▶ **Directives**:
**1.** Decide whether each of the following statements agrees with the DataMate installation guide, answering yes or no and quoting the guide's deciding words: (a) Docker Compose deployment calls for Docker Compose 2.0 or later; (b) Git is required for Kubernetes deployment; (c) the kubectl version should match the cluster version.
**2.** Pick up the DataMate installation guide after its final line and carry it on.

▶ **Selected passage**:
-*-*-

Installation Guide

Detailed installation and configuration instructions for DataMate

This document provides detailed installation and configuration instructions for the DataMate platform.

System Requirements

Minimum Configuration

ComponentMinimumRecommended
CPU4 cores8 cores+
RAM8 GB16 GB+
Disk50 GB100 GB+
OSLinux/macOS/WindowsLinux (Ubuntu 20.04+)

Software Dependencies

Docker Compose Deployment

  • Docker 20.10+
  • Docker Compose 2.0+
  • Git (optional, for cloning code)
  • Make (optional, for using Makefile)

Kubernetes Deployment

  • Kubernetes 1.20+
  • Helm 3.0+
  • kubectl (matching cluster version)
  • Git (optional, for cloning code)
  • Make (optional, for using Makefile)

-*-*-

▶ **Data lines**:

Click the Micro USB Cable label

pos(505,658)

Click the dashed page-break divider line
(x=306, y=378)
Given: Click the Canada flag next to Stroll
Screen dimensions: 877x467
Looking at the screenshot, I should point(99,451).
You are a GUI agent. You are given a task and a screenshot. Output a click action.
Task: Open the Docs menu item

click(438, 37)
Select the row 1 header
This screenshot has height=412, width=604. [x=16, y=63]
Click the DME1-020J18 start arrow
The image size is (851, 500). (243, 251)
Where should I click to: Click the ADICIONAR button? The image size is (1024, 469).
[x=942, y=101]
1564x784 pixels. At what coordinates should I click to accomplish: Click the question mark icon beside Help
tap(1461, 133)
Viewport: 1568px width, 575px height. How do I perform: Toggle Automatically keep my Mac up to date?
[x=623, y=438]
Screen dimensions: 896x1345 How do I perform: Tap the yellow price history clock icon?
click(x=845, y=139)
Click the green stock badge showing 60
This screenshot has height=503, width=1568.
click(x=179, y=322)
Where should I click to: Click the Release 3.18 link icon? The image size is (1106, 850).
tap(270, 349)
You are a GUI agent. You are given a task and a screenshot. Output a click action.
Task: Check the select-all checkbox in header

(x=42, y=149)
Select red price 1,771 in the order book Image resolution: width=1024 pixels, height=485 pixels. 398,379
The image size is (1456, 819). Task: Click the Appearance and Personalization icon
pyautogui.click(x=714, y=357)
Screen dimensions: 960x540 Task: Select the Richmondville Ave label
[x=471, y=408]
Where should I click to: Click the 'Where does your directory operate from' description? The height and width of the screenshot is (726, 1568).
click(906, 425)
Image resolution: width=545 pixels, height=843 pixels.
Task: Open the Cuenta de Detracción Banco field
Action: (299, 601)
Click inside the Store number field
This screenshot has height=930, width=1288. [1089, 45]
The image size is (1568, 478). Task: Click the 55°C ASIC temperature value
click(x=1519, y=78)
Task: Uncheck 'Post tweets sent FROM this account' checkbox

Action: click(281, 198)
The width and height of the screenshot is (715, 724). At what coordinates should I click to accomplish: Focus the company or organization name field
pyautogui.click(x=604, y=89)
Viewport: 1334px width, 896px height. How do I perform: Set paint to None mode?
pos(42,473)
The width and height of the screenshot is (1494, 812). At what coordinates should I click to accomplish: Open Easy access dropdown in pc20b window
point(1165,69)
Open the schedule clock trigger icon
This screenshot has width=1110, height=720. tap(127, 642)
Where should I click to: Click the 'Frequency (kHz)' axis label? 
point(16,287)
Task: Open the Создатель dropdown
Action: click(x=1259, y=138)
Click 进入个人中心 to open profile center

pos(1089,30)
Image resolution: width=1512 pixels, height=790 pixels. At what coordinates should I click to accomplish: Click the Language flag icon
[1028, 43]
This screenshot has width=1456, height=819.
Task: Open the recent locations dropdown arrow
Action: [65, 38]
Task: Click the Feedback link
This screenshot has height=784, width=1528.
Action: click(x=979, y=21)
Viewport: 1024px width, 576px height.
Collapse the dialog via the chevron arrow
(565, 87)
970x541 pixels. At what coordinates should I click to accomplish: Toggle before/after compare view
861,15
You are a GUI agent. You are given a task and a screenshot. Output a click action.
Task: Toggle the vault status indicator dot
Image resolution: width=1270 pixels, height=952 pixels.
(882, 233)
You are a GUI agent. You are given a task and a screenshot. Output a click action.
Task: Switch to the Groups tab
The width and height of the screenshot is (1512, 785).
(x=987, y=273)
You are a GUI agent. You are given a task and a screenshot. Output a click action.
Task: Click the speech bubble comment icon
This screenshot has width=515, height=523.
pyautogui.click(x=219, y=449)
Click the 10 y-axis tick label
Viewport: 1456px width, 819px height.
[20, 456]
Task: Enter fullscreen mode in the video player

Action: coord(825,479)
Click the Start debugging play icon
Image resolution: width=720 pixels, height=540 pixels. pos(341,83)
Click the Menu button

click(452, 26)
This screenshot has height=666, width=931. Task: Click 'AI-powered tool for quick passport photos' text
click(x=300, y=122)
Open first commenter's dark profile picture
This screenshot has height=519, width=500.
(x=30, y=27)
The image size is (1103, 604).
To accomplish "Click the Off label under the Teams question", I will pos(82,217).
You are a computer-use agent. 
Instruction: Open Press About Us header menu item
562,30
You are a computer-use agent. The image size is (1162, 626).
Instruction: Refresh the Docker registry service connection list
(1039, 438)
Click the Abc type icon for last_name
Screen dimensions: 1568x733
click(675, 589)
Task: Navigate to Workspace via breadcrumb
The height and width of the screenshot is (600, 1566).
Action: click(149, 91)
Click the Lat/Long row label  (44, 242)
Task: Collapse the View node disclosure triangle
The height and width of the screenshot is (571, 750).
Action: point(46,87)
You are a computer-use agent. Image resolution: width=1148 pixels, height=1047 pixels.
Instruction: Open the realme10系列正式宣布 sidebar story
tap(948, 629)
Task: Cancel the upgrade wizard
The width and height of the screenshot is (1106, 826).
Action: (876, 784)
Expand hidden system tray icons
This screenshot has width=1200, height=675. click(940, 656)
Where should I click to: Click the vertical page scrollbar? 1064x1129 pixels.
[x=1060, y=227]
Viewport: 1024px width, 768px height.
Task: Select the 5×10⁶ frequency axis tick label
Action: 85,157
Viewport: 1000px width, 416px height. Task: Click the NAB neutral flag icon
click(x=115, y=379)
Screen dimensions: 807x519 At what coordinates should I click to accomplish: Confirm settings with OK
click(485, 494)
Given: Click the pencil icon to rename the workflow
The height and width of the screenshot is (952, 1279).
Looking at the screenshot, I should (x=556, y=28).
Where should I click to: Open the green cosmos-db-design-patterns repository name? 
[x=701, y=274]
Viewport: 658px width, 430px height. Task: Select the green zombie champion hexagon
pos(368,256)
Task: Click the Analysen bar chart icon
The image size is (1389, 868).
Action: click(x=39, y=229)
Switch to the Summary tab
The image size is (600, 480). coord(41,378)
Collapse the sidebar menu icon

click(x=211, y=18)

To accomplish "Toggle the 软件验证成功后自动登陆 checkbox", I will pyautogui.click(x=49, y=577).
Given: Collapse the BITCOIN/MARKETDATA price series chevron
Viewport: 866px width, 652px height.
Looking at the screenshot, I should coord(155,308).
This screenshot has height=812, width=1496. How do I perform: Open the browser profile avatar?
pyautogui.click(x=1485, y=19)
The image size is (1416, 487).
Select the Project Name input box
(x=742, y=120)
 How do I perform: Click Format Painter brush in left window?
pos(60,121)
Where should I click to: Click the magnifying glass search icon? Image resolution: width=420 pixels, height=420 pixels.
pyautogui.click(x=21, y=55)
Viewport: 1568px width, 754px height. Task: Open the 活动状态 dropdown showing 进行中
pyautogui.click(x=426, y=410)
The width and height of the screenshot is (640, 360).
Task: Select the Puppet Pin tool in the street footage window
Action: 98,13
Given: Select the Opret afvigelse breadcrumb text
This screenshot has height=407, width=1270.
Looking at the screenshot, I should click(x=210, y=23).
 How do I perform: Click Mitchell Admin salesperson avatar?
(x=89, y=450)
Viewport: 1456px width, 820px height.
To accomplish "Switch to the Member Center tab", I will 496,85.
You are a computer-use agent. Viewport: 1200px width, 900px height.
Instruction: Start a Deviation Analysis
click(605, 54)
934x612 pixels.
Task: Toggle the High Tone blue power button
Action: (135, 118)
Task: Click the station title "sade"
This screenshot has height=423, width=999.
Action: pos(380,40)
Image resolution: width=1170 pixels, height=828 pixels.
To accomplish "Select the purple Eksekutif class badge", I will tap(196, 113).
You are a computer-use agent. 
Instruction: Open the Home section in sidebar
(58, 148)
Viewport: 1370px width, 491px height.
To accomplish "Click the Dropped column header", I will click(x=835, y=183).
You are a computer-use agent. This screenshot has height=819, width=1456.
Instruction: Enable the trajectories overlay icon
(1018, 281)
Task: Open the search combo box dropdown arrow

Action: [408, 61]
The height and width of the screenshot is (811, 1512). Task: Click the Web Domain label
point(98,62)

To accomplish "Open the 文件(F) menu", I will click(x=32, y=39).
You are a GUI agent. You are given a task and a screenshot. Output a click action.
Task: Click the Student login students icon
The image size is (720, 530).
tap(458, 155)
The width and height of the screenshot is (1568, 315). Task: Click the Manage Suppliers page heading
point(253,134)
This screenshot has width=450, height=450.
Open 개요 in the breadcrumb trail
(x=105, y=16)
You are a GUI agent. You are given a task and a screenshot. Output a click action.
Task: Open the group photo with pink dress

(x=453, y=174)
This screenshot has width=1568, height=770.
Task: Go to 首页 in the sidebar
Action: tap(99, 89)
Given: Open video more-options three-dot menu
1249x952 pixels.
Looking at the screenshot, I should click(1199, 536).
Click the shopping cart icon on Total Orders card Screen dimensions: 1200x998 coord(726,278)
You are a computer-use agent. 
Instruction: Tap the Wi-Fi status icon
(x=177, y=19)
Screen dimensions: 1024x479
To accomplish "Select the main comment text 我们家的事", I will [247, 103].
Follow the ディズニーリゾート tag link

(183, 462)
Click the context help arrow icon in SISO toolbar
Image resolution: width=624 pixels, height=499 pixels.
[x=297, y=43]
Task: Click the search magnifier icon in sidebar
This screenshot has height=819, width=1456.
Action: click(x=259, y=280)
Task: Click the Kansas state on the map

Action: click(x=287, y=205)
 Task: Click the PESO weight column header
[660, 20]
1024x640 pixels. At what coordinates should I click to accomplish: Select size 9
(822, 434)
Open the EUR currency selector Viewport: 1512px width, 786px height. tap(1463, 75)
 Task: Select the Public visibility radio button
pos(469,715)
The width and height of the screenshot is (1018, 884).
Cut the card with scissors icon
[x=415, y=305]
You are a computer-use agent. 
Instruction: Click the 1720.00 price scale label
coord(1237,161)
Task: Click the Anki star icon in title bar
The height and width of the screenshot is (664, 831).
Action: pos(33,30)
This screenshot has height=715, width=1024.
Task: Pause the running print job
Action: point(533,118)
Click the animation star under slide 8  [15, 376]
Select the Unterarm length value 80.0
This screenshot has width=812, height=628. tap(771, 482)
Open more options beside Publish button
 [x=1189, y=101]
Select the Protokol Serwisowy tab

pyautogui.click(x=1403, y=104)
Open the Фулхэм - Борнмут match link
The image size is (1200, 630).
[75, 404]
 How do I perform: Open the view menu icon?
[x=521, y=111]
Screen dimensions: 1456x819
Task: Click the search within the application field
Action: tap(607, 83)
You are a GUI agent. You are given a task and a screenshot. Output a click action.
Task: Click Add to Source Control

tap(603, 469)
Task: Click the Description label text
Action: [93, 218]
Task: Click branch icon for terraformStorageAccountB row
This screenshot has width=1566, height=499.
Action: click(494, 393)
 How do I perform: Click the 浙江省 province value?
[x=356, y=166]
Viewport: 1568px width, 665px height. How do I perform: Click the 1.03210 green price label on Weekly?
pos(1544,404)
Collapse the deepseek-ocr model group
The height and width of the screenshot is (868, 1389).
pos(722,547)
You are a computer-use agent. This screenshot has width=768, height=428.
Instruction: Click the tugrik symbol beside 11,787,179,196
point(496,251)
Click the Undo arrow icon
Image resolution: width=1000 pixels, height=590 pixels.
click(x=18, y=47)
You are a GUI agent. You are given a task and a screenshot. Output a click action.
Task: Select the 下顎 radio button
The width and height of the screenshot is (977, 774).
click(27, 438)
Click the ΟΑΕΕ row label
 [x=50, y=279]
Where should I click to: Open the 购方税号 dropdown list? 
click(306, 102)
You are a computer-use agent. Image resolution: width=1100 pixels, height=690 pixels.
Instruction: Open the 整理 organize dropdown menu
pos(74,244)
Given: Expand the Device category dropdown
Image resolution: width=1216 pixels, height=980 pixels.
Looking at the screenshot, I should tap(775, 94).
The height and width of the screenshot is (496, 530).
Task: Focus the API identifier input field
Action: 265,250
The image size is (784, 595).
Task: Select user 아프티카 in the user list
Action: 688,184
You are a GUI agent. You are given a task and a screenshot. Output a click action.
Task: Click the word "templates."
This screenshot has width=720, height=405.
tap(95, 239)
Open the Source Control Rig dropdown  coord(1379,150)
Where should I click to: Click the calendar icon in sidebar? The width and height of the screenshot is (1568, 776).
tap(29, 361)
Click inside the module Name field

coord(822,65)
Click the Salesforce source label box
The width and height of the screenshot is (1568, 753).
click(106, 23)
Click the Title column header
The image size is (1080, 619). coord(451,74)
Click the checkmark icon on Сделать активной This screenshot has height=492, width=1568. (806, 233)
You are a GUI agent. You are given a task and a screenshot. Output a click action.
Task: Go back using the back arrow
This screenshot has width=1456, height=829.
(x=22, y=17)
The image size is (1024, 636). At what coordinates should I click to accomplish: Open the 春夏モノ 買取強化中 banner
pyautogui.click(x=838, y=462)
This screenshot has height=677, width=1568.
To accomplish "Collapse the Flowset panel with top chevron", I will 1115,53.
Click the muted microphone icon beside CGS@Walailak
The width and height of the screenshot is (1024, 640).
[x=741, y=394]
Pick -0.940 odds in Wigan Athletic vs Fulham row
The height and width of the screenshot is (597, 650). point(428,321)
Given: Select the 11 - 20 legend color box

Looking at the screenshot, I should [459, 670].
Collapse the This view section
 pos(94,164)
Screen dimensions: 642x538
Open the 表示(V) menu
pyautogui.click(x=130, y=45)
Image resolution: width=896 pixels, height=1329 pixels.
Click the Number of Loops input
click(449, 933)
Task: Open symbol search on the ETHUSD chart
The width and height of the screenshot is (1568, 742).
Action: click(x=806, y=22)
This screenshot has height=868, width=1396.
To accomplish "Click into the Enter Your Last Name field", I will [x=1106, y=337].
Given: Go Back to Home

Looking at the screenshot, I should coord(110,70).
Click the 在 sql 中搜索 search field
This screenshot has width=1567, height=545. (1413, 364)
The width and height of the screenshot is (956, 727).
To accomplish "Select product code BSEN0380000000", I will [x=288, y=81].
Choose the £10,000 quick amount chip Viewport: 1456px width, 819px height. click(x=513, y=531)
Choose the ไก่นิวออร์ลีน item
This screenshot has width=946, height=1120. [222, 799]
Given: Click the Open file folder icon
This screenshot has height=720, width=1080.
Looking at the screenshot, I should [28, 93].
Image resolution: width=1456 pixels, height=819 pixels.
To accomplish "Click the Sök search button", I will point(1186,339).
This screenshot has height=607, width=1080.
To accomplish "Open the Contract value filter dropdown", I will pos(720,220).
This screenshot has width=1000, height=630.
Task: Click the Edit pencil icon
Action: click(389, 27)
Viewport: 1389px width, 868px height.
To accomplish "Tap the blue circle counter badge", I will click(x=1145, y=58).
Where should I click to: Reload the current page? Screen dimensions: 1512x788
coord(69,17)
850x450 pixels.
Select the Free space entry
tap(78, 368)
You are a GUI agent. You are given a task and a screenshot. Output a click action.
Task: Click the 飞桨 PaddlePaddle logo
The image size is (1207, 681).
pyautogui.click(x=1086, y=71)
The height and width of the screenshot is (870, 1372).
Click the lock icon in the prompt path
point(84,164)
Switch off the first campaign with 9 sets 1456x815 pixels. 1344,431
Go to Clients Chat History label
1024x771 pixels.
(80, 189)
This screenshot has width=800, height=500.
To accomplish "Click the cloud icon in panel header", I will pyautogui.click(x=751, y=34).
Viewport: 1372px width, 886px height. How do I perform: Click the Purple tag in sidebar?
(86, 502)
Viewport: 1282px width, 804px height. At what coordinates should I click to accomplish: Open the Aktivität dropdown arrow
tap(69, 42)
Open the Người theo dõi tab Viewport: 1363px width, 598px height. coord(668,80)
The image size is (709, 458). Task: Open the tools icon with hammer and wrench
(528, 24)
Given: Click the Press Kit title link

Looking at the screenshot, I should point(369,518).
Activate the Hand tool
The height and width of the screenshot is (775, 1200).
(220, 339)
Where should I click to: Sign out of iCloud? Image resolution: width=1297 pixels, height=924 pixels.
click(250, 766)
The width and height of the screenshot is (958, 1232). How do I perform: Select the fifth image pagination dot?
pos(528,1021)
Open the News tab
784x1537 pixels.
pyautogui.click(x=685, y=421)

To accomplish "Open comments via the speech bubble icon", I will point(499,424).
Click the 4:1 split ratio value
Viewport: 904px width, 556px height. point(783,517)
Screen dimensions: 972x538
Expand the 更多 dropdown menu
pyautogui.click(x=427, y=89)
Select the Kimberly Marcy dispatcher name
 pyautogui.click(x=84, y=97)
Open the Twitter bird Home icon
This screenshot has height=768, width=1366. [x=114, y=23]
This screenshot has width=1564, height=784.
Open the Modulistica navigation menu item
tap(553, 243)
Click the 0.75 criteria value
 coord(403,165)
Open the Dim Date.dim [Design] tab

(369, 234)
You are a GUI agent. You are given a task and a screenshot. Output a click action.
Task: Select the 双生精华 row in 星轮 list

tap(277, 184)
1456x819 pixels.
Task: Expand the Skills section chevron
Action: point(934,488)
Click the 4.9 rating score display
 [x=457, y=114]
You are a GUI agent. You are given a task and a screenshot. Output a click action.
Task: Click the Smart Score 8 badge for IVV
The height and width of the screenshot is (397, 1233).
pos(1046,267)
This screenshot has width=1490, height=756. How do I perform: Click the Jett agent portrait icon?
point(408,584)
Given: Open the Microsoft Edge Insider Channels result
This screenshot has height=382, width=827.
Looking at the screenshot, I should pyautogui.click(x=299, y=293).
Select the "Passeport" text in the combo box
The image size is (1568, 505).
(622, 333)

-*-*-

▶ **Responses per task**:
**1.**
(a) Yes: "Docker Compose 2.0+"
(b) No: "Git (optional, for cloning code)"
(c) Yes: "kubectl (matching cluster version)"

**2.**
Deployment Method Comparison

FeatureDocker ComposeKubernetes
Deployment Difficulty⭐ Simple⭐⭐⭐ Complex
Resource Utilization⭐⭐ Fair⭐⭐⭐⭐ High
High Availability❌ Not supported✅ Supported
Scalability⭐⭐ Fair⭐⭐⭐⭐ Strong
Use CaseDev/test, small scaleProduction, large scale

Docker Compose Deployment

Basic Deployment

1. Prerequisites

# Clone code repository
git clone https://github.com/ModelEngine-Group/DataMate.git
cd DataMate

# Check Docker and Docker Compose versions
docker --version
docker compose version

2. Deploy Using Makefile

# One-click deployment (including Milvus)
make install

Select 1. Docker/Docker-Compose when prompted.

3. Use Docker Compose Directly

If Make is not installed:

# Set image registry (optional)
export REGISTRY=ghcr.io/modelengine-group/

# Start basic services
docker compose -f deployment/docker/datamate/docker-compose.yml --profile milvus up -d

4. Verify Deployment

# Check container status
docker ps

# View service logs
docker compose -f deployment/docker/datamate/docker-compose.yml logs -f

# Access frontend
open http://localhost:30000

Optional Components

Milvus Vector Database

# Using Makefile
make install-milvus

# Or Docker Compose
docker compose -f deployment/docker/datamate/docker-compose.yml --profile milvus up -d

Components:

  • milvus-standalone (19530, 9091)
  • milvus-minio (9000, 9001)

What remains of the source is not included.